Jogos de violação, incesto e abuso de menores: a IA está a tornar-se assustadora para as mulheres
Se as ideias da manosfera têm vindo a recrutar cada vez mais rapazes, dando lenha a um movimento anti-feminista, a IA tem revelado um potencial infinito para exponenciar comportamentos misóginos online.

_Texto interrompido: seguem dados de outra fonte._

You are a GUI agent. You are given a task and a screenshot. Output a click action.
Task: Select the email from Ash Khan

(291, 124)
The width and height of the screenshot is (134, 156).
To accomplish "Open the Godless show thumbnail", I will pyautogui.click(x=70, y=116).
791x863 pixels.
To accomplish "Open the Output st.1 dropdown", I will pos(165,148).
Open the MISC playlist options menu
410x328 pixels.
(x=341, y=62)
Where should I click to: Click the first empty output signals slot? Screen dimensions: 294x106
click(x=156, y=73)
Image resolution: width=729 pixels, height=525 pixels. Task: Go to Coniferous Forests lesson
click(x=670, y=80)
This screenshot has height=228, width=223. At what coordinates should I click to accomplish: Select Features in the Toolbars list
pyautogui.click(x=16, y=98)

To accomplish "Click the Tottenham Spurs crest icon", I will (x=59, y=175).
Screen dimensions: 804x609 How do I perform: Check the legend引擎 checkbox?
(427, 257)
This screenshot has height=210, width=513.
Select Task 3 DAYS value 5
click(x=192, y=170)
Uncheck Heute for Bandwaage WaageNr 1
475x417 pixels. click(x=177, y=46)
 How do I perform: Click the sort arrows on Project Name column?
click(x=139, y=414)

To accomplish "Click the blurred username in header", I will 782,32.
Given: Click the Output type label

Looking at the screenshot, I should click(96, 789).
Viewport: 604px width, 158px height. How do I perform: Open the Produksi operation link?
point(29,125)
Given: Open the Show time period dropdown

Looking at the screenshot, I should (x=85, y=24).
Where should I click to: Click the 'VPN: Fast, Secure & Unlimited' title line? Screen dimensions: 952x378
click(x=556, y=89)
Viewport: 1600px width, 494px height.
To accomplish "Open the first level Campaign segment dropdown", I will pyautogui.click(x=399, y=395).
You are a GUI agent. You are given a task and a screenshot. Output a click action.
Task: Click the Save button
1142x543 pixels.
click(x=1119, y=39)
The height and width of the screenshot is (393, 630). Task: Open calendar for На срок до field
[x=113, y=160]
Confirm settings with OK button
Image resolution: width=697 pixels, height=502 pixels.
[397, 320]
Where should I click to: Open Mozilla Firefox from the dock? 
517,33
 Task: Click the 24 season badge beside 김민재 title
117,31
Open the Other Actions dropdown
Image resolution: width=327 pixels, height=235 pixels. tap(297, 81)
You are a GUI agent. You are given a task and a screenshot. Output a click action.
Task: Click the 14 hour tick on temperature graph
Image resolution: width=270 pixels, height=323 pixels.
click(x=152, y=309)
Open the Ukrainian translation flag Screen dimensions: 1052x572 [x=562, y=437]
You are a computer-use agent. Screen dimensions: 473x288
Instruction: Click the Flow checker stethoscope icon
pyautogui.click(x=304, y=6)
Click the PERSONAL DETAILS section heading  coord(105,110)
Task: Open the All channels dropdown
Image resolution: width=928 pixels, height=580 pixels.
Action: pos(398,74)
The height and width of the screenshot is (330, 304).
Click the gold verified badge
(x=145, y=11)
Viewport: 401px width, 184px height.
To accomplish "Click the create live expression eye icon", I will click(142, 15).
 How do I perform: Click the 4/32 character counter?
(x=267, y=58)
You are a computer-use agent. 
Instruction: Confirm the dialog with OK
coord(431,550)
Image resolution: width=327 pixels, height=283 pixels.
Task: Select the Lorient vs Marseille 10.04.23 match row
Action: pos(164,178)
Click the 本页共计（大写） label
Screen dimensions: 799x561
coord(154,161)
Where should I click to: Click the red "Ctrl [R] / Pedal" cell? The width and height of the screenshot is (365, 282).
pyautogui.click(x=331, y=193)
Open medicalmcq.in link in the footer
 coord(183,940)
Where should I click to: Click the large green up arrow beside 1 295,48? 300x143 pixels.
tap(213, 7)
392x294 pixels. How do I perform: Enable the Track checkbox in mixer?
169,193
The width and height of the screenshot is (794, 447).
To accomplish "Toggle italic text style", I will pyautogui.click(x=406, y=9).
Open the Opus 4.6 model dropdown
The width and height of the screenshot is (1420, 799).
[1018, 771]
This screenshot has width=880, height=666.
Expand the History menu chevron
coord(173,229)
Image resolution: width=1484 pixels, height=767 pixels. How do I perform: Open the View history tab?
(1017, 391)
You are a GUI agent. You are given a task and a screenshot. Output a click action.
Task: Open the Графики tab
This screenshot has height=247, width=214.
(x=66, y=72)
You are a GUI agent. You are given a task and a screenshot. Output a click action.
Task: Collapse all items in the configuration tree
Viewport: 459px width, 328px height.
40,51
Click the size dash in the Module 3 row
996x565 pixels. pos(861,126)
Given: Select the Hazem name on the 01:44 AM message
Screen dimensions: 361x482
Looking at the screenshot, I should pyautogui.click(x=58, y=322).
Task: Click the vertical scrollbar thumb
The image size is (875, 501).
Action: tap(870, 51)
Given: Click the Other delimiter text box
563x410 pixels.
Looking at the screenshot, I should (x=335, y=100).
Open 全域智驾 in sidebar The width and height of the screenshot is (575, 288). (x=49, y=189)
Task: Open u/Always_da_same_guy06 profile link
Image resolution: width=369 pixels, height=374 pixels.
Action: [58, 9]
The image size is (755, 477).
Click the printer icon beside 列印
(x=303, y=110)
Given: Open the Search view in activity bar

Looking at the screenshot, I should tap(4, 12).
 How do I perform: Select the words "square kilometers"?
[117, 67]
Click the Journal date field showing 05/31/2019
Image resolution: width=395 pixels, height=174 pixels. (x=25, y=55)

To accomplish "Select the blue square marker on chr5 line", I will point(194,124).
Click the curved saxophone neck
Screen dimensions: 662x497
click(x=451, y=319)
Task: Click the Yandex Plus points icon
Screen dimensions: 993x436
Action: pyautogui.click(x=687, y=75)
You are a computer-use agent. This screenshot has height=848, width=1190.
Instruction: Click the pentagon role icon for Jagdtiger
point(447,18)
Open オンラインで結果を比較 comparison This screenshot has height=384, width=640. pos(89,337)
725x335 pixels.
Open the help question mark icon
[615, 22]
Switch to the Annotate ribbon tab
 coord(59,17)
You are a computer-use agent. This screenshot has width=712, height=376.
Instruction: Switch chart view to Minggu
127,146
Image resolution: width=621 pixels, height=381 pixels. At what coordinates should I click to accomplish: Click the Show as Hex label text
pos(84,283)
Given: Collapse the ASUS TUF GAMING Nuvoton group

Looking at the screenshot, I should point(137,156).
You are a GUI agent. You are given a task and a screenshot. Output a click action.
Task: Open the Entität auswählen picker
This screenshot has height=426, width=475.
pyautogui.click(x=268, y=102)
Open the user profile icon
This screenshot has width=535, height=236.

Em abril deste ano, a plataforma de videojogos Steam viu-se forçada a remover um jogo na sequência de uma onda generalizada de indignação pública. Chamava-se No Mercy e encorajava os jogadores a tornarem-se "o pior pesadelo das mulheres", nunca aceitando "um não como resposta". Na sinopse, liam-se ideias como "contacto sexual sem consentimento", "dominação masculina" e incentivos ao incesto: "Se a tua mãe destruiu a tua família, tens um novo papel: não de resolver a situação, mas de tomá-la como tua. Descobre os seus segredos obscuros, domina-a e torna tuas todas as mulheres."
Embora profundamente perturbador, o conceito não é novo. Em 2019, um jogo chamado Rape Day apareceu com a premissa de "abusar verbalmente, matar e violar mulheres". Mas não chegou a ver a luz do dia. A onda de críticas que chegou à Valve, dona da Steam, levou a empresa a considerar que o jogo representava "custos e riscos desconhecidos". Que é o mesmo que dizer, como ofereceu um utilizador do X: "Íamos publicar o Rape Day se desse, mas podemos ser processados."
Em 2018, um grupo de hackers entrou no sistema do jogo infantil Roblox e encenou uma violação de grupo ao avatar de uma menina real, de 7 anos, que jogava online no iPad da mãe. Questionada pela filha sobre o que se estava a passar no jogo, Amber Petersen, horrorizada, fez várias capturas de ecrã que mostravam a personagem da sua filha a ser violada por duas personagens masculinas.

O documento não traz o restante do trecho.